Strong Lens Time Delay Challenge: I. Experimental Design

Greg Dobler

and 7 more

May 28, 2013

ABSTRACT: The time delays between point-like images in gravitational lens systems can be used to measure cosmological parameters as well as probe the dark matter (sub-)structure within the lens galaxy. The number of lenses with measuring time delays is growing rapidly due to dedicated efforts. In the near future, the upcoming _Large Synoptic Survey Telescope_ (LSST), will monitor ∼10³ lens systems consisting of a foreground elliptical galaxy producing multiple images of a background quasar. In an effort to assess the present capabilities of the community to accurately measure the time delays in strong gravitational lens systems, and to provide input to dedicated monitoring campaigns and future LSST cosmology feasibility studies, we pose a “Time Delay Challenge” (TDC). The challenge is organized as a set of “ladders,” each containing a group of simulated datasets to be analyzed blindly by participating independent analysis teams.
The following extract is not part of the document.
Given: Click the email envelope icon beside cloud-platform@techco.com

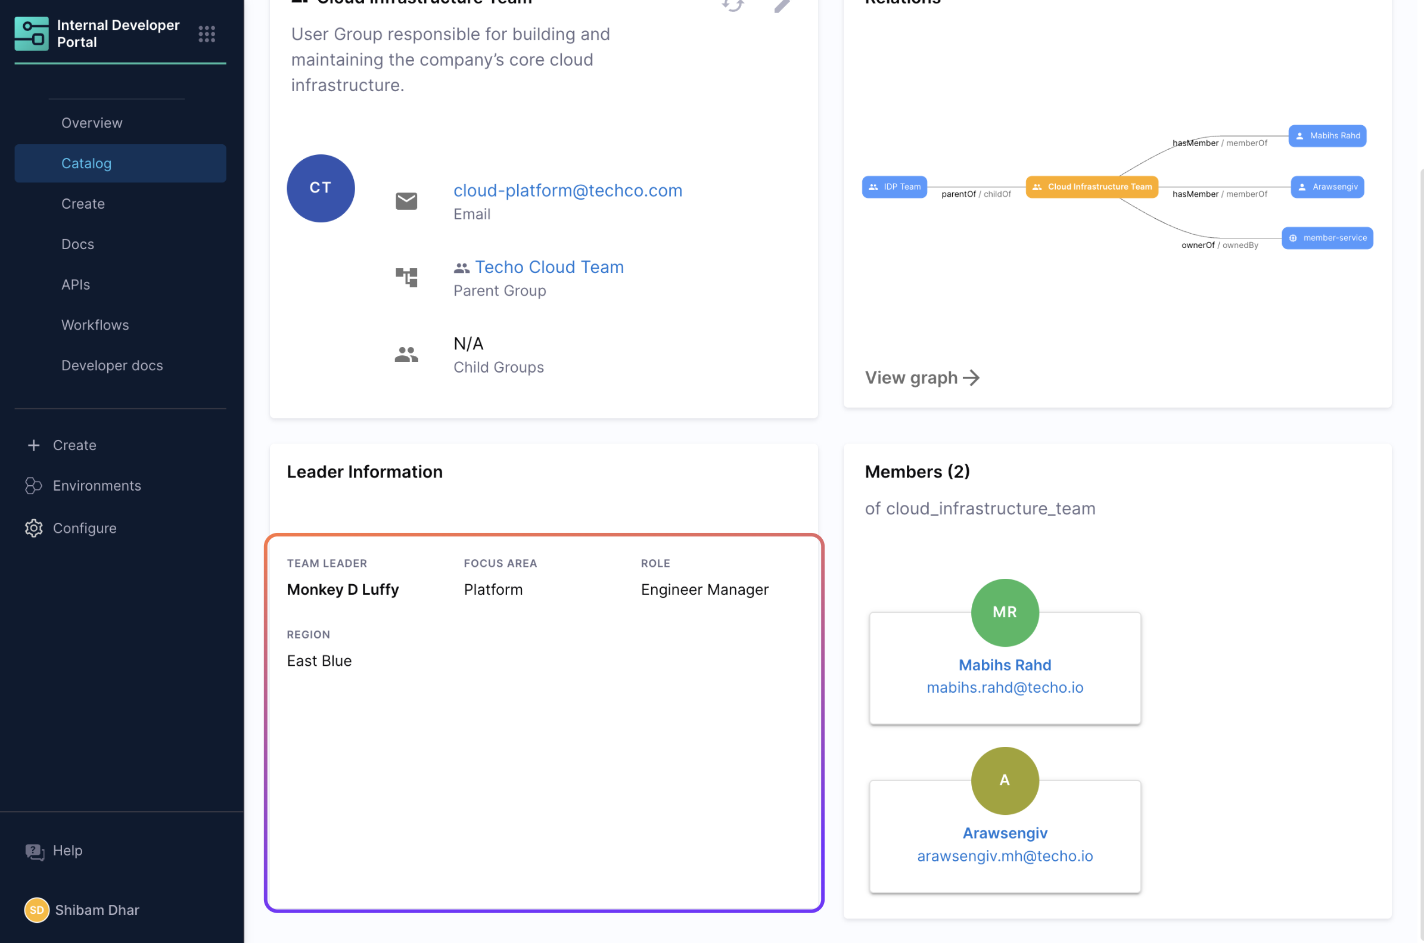Looking at the screenshot, I should 406,201.
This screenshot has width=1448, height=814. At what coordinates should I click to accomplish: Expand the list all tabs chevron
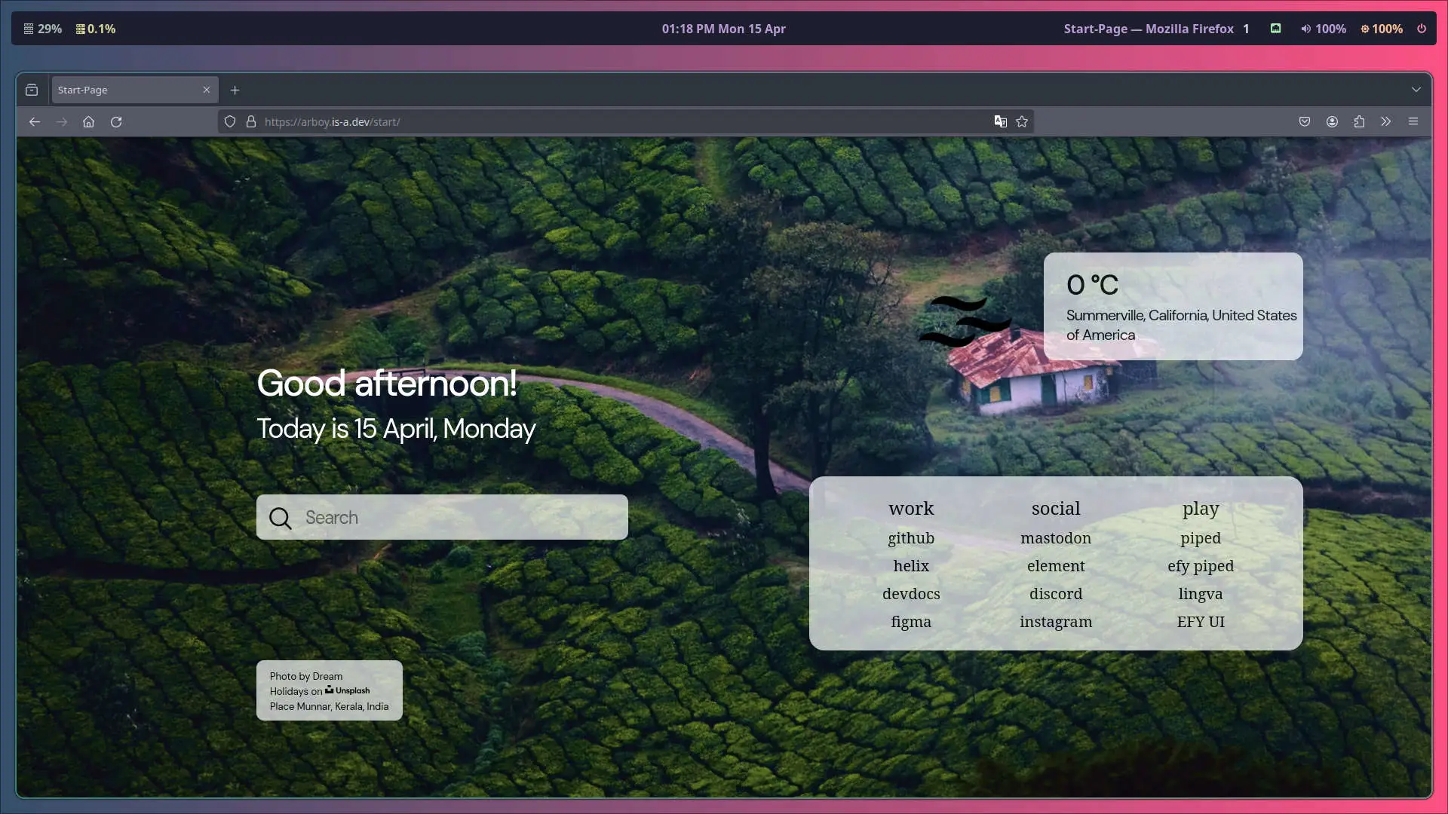point(1416,90)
Each rung on a ladder consists of a set of realistic mock observed lensed quasar light curves, with the rungs’ datasets increasing in complexity and realism to incorporate a variety of anticipated physical and experimental effects. The initial challenge described here has two ladders, TDC0 and TDC1. TDC0 has a small number of datasets, and is designed to be used as a practice set by the participating teams as they set up their analysis pipelines. The non mondatory deadline for completion of TDC0 will be December 1 2013. The teams that perform sufficiently well on TDC0 will then be able to participate in the much more demanding TDC1. TDC1 will consists of 10³ lightcurves, a sample designed to provide the statistical power to make meaningful statements about the sub-percent accuracy that will be required to provide competitive Dark Energy constraints in the LSST era. In this paper we describe the simulated datasets in general terms, lay out the structure of the challenge and define a minimal set of metrics that will be used to quantify the goodness-of-fit, efficiency, precision, and accuracy of the algorithms. The results for TDC1 from the participating teams will be presented in a companion paper to be submitted after the closing of TDC1, with all TDC1 participants as co-authors.